I’m jealous of Eminem because my mom never made me spaghetti
They said it was a black-tie affair. They should’ve specified that it was a jacket-shirt-underwear-pants-socks-shoes affair.
‘I am your God, and now it is night!’ I say as I turn the fish tank light off.
science defines a baby as “a small smooth poopy man, no taller than a lamp”
[sees old friend after 4 years]
“God, you were so fat back in school.”
“Yeah, well I lost a lot of it last year.”
“No you didn’t.”
Turns out, people will turn around and walk the other way if you hiss like a cat when they approach you.
Caught a belt loop on a door handle and got yanked back with such force that my audio is no longer in sync with my actions.
10 y/o daughter walked up to me, turned and flipped her hair in my face claiming that is what she does now to finish an argument, which is cool and all except I didn’t know we were fighting.
“Come on man! I’m sure your superpower is cool! Show me!
“Ok” *stares at two glasses of soda* the diet is on the right.”
“Wow um..neat…”
him: you’re obsessed with the Flintstones
me *totally broke, struggling to use a chipmunk to open a can* haha yes
Why is it called “getting your car fixed” and not “autocorrect”
“Is Pepsi okay?”
– waitress slowly leafing through Pepsi’s disturbing drawings.
When people ask me if I’m working hard or hardly working, I like to stab them with a pen and ask if they’re hurting hard or hardly hurting.
It’s not procrastination if I never had any intention of doing it in the first place.
Do you sell bloodpants?
“Nope”
Shitpants?
“Nope”
Droolpants?
“Nope”
Sweatpants?
“Right this way…”
[Gets Pulled Over]
Cop: Have u been drinking?
Me: No osiffer
C: What did u call me?
M: I mean orifice
C: …
M: …office chair?
C: Get out
Cannibals don’t drink coffee.
They have a cup of Joe instead.
Keep your friends close and your fat friends closer, because snacks.
I’ll be deep frying something later on, because Sunday is the lard’s day.
Dogs “play sneeze” to show they’re playing and not being aggressive.
What better way to break the ice with your next eHarmony date?
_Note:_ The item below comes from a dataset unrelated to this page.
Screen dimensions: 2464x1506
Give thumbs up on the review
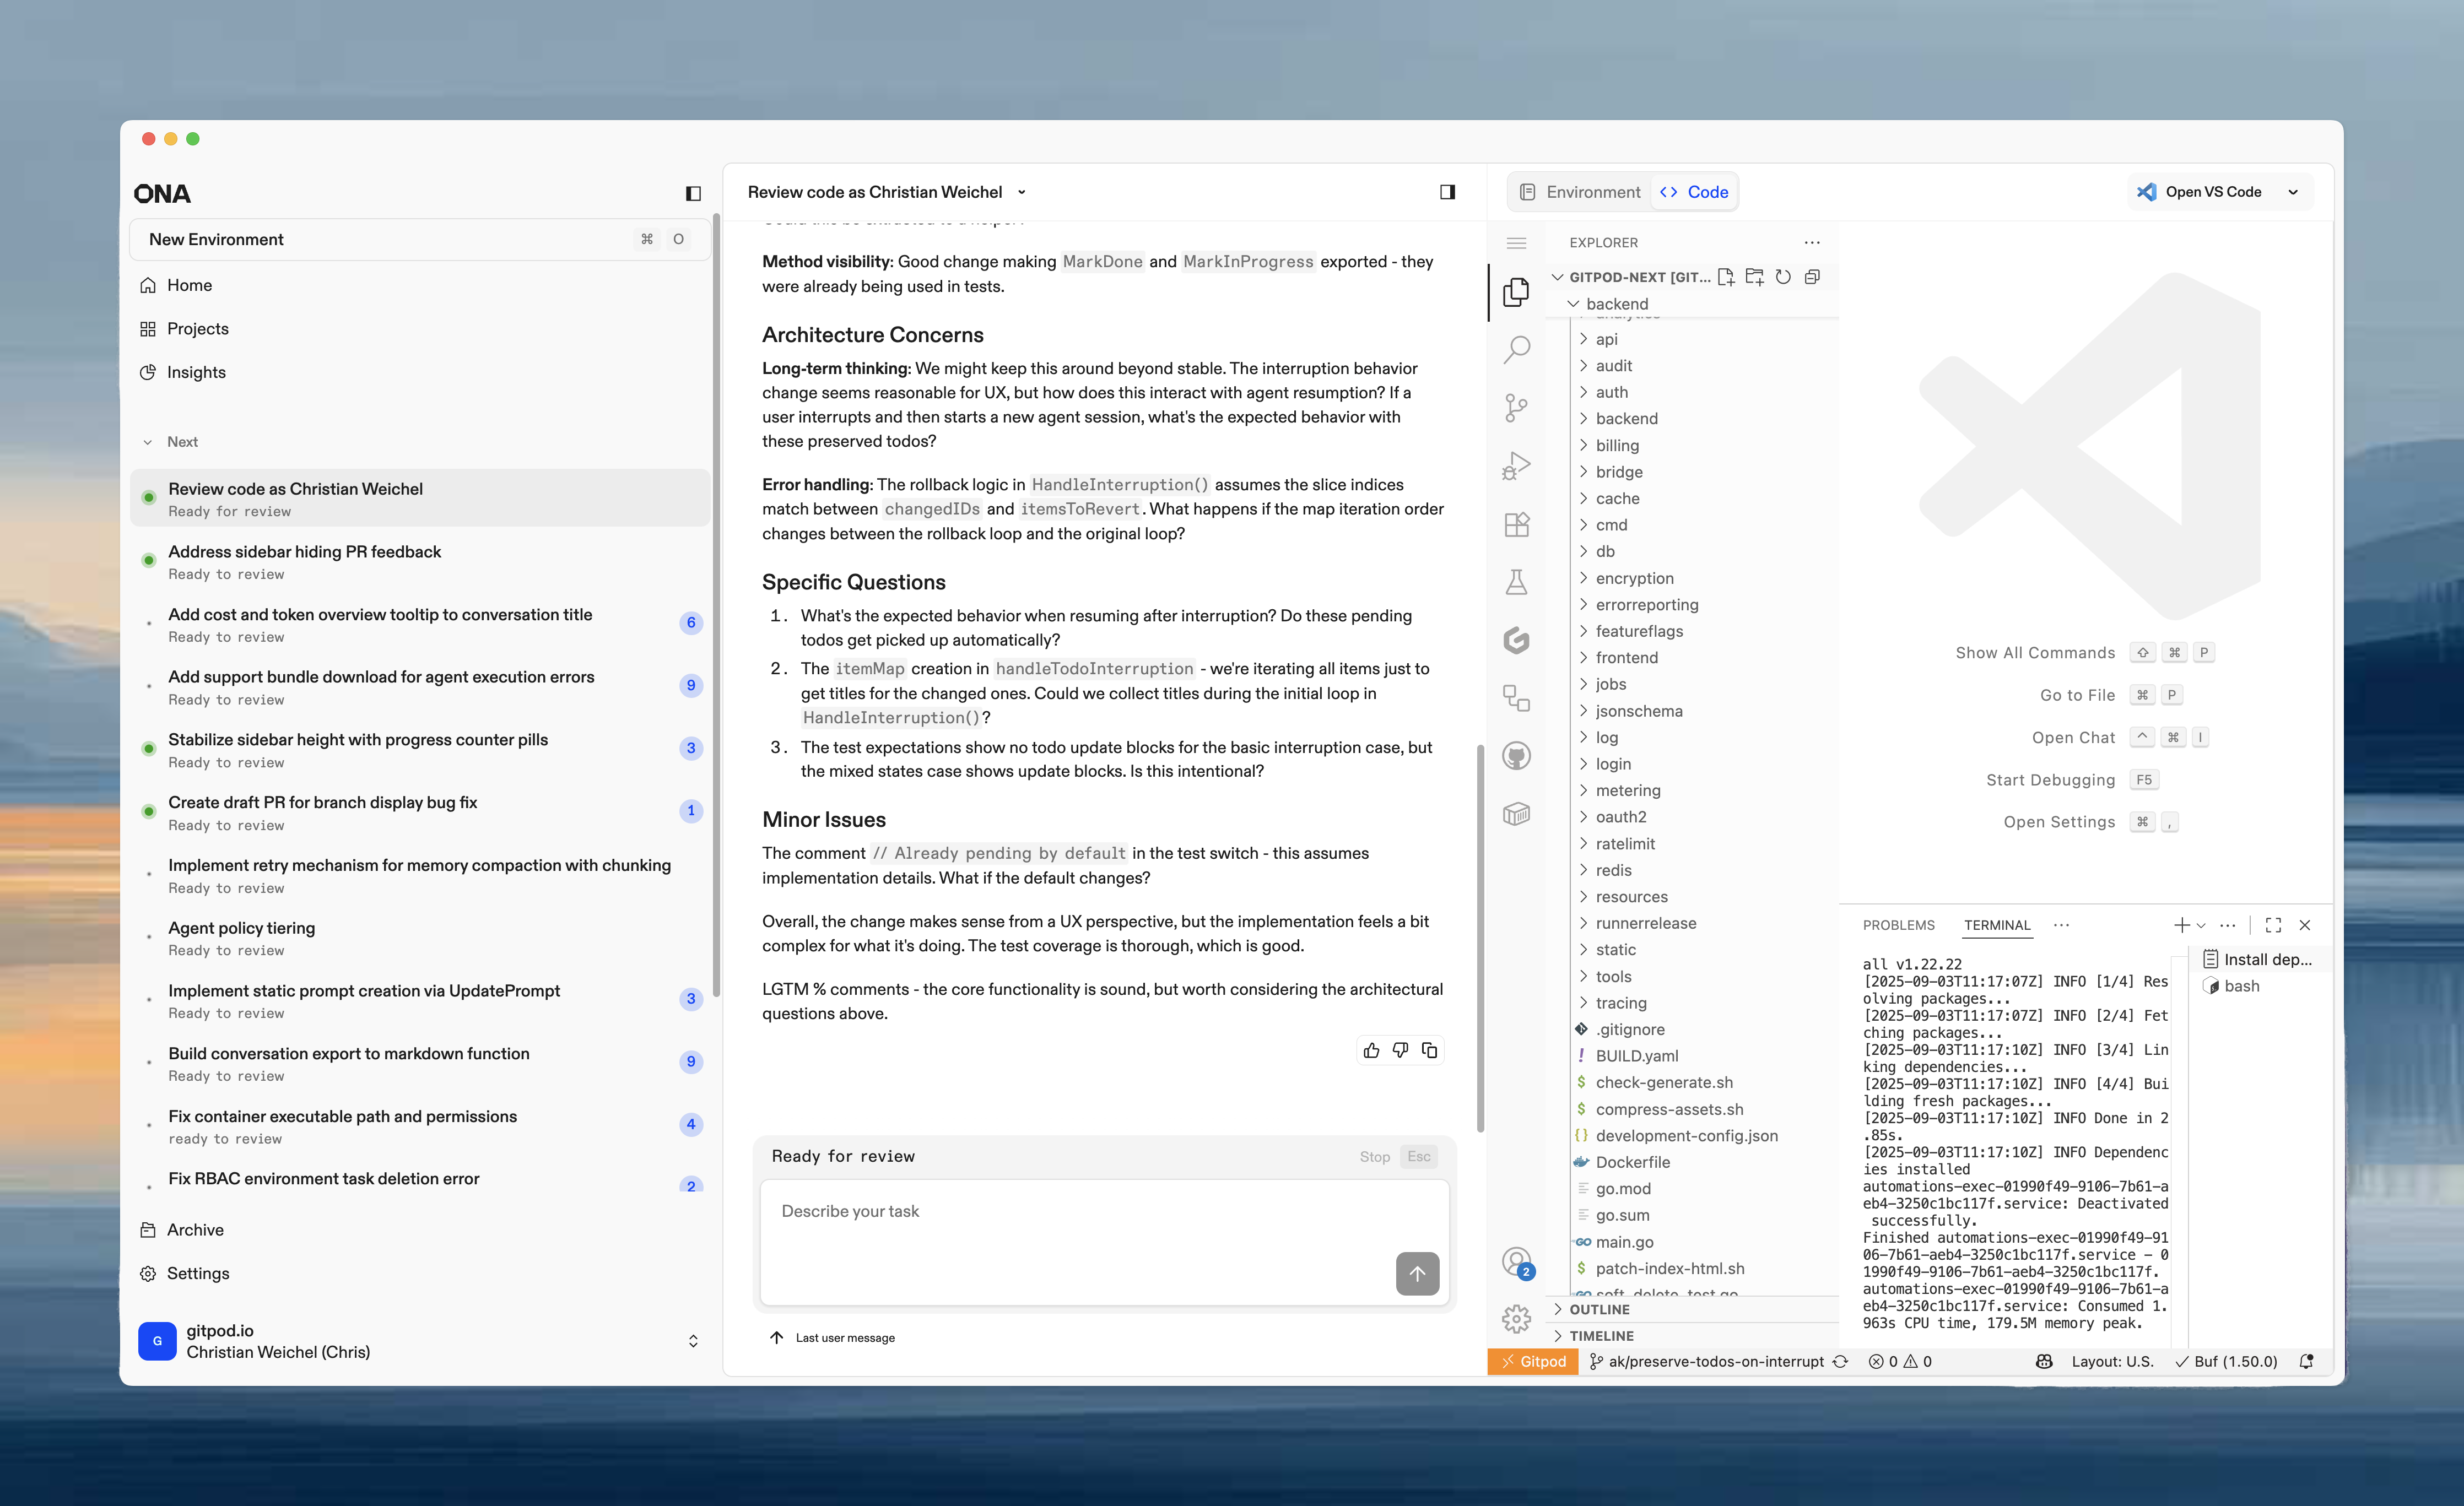click(x=1371, y=1050)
male coworker: how’s it hanging?
me: loose and to the left
him:
me: you’re not going to ask me that again, are you?
him: not a chance
[christmas]
BROTHER: [unwraps giant foam hulk hands] Awesome!
ME: [unwraps Mark Ruffalo hands] This sucks.
Spice up any Facebook comment with random quotation marks.
“Congrats” on your baby.
Congrats on “your” baby.
Congrats on your “baby”.
If I was a pug, nobody would give me funny looks for slobbering in public or eating food off the floor.
He wanted to role play, then got all mad when I acted like a prohibitionist and banned sex.
nobody tell me how the eclipse goes today I’ll be watching it on delay
the movie? well… her name is Bella, she’s torn between a hawt werewolf and some kinda disco ball vampire
Why is there an eject button on the DVD remote? You still have to get up & take the disc out. It’s like having a remote to open the fridge.
Sure, you women *say* you don’t need men anymore. But just wait until we start packaging tampons in tightly sealed jars.